E mentre si tratta per il raddoppio del gasdotto Power of Siberia, è proprio dalle rotte del gas che si può comprendere l’importanza della presenza di altri due leader oggi a Mosca: il primo ministro slovacco Robert Fico e il presidente serbo Aleksander Vucic. Per Belgrado è fondamentale l’apporto energetico russo e non a caso già a marzo si parlava di estendere il contratto per ricevere il gas da Mosca evitando le sanzioni Usa. E lo stesso vale per Bratislava, che però è anche un Paese dell’Unione europea. Fico è uno dei più accaniti oppositori del piano della Commissione Ue per bloccare tutte le importazioni di energia dalla Russia.
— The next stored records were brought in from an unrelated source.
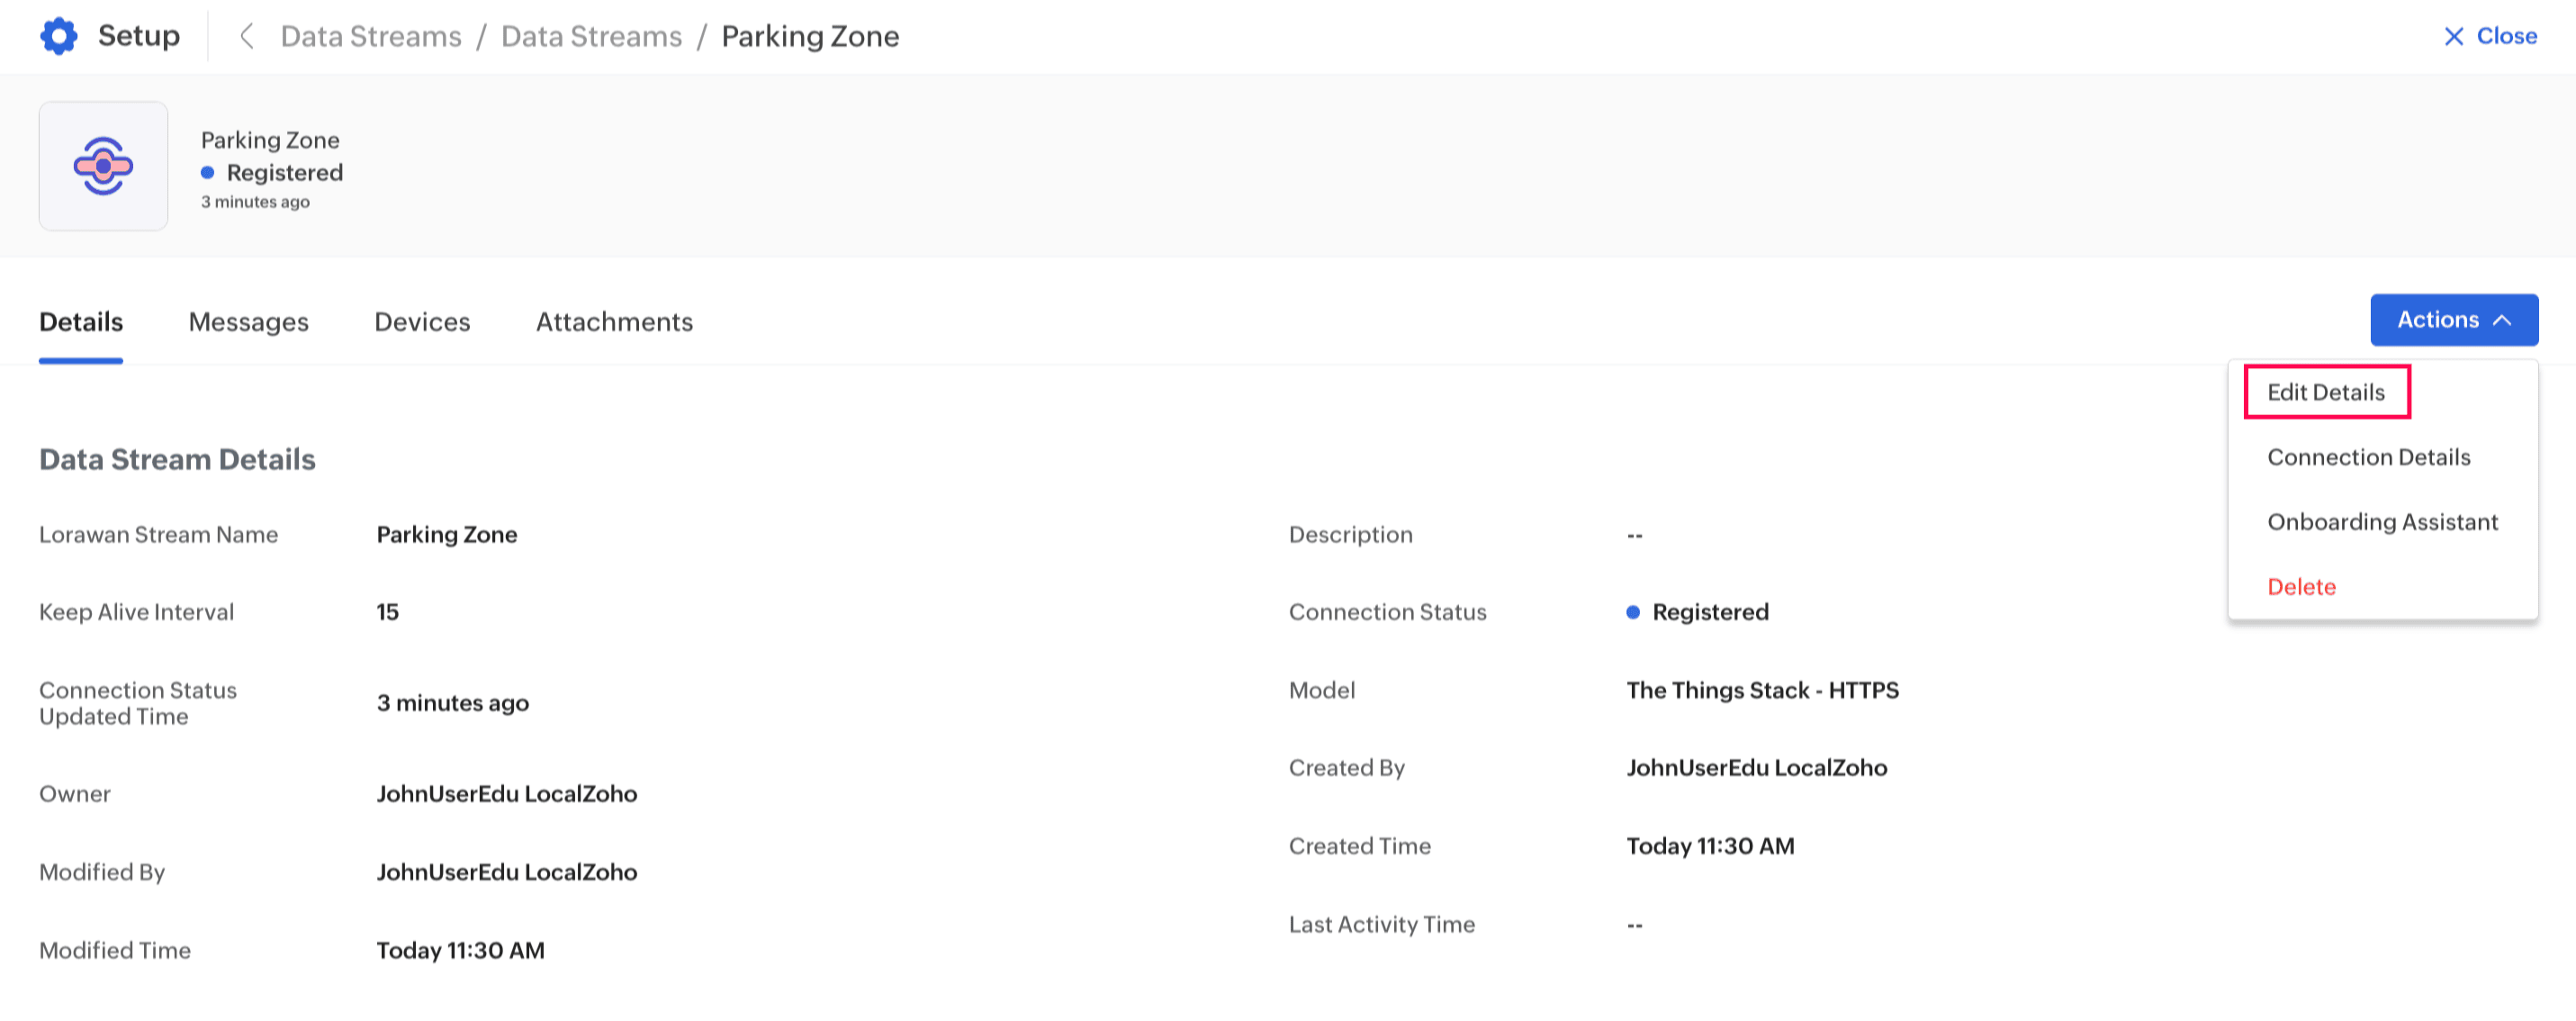This screenshot has height=1021, width=2576.
Task: Click the X icon beside Close
Action: coord(2453,36)
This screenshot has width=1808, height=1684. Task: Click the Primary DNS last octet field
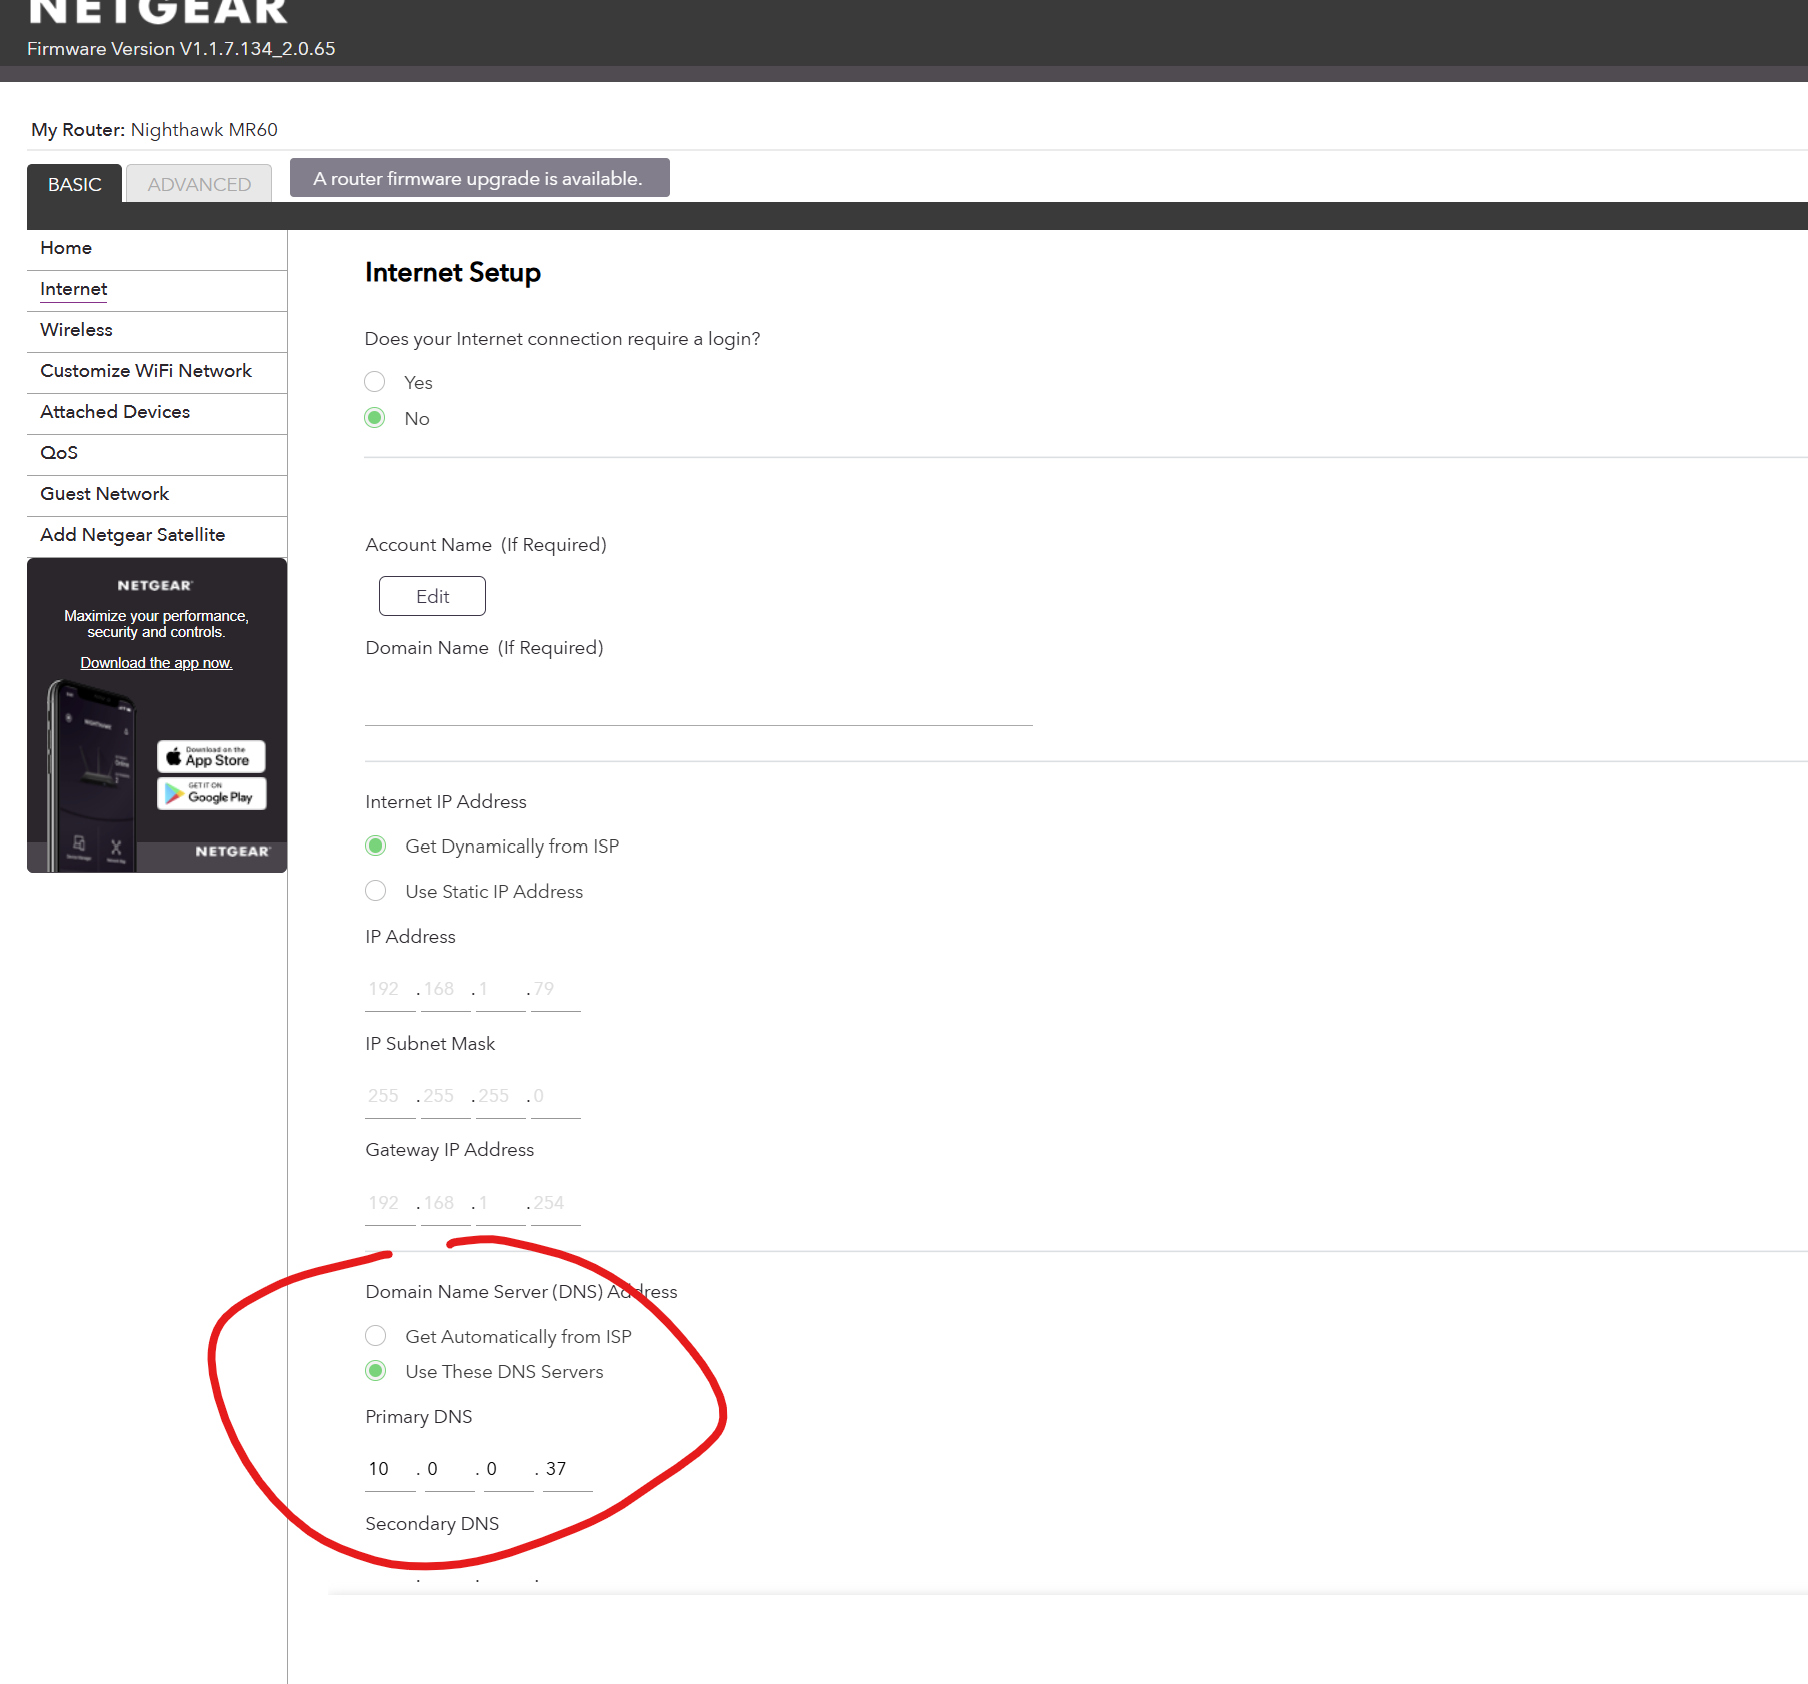point(566,1469)
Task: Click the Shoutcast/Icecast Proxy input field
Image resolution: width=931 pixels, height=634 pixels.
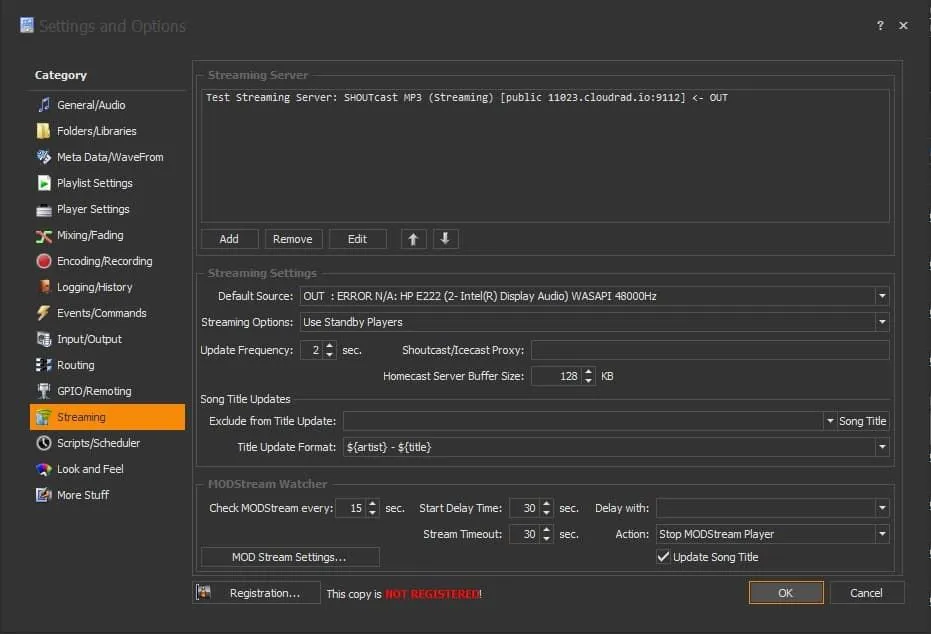Action: point(709,350)
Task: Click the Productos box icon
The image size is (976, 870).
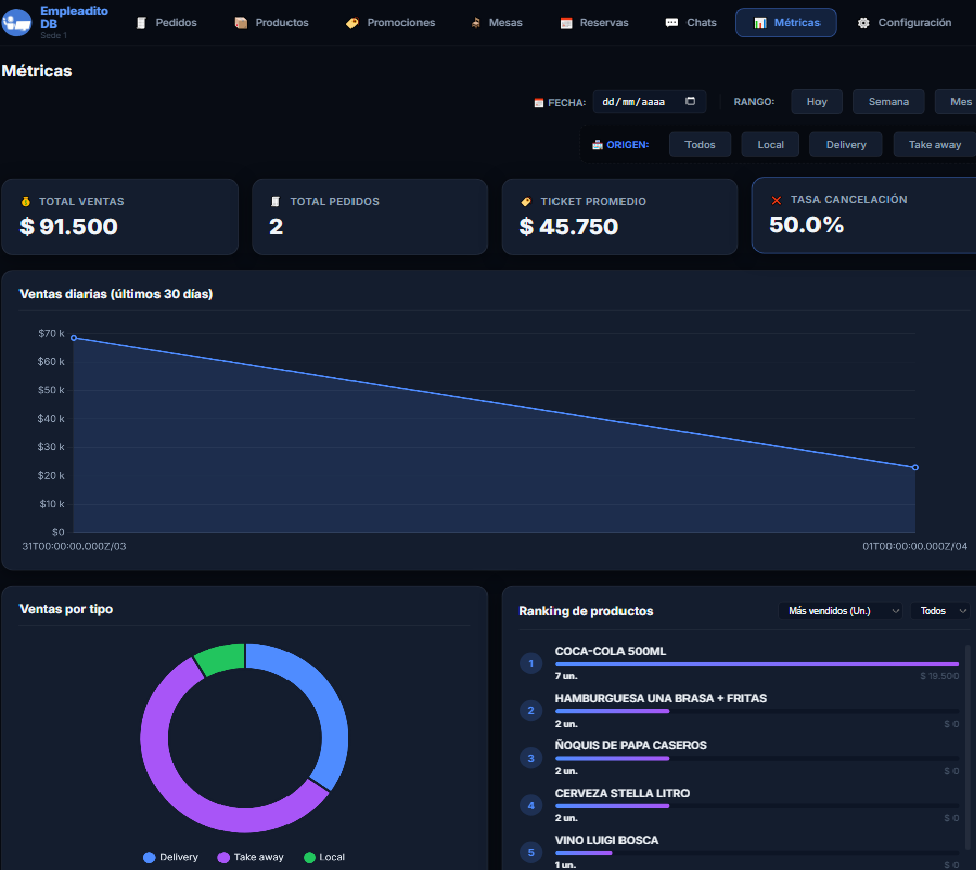Action: 240,23
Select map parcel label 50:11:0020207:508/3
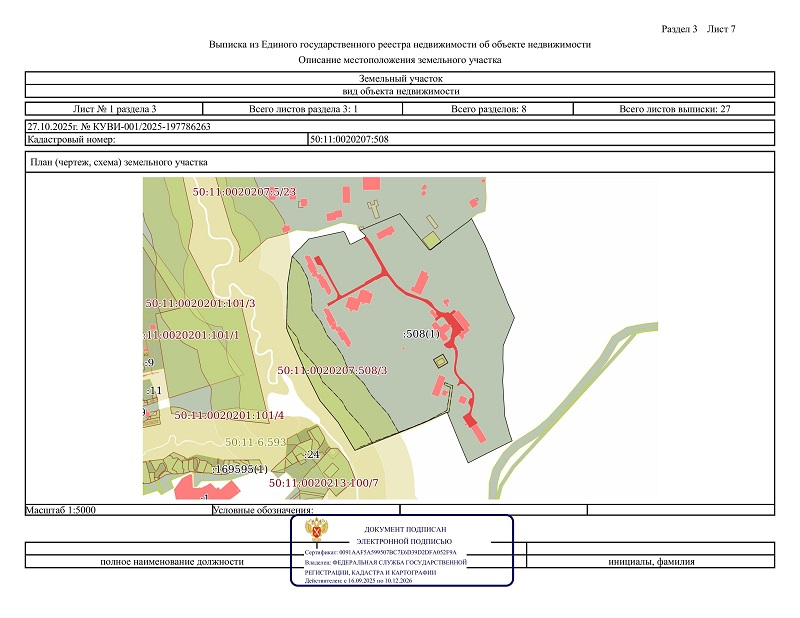The height and width of the screenshot is (618, 800). (332, 370)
E in questa battaglia ha trovato subito un alleato: il premier unghere Viktor Orbán. “Robert Fico ha ragione. La proposta della presidente Ursula von der Leyen manderà in bancarotta l’Europa e imporrà un peso insostenibile alle famiglie dell’Europa centrale. Non permetteremo a Bruxelles di far pagare alle famiglie ungheresi il prezzo dell’adesione dell’Ucraina all’Ue!” ha scritto su X il leader magiaro. Sul dossier energetico, si rischia un nuovo scontro nel Vecchio Continente.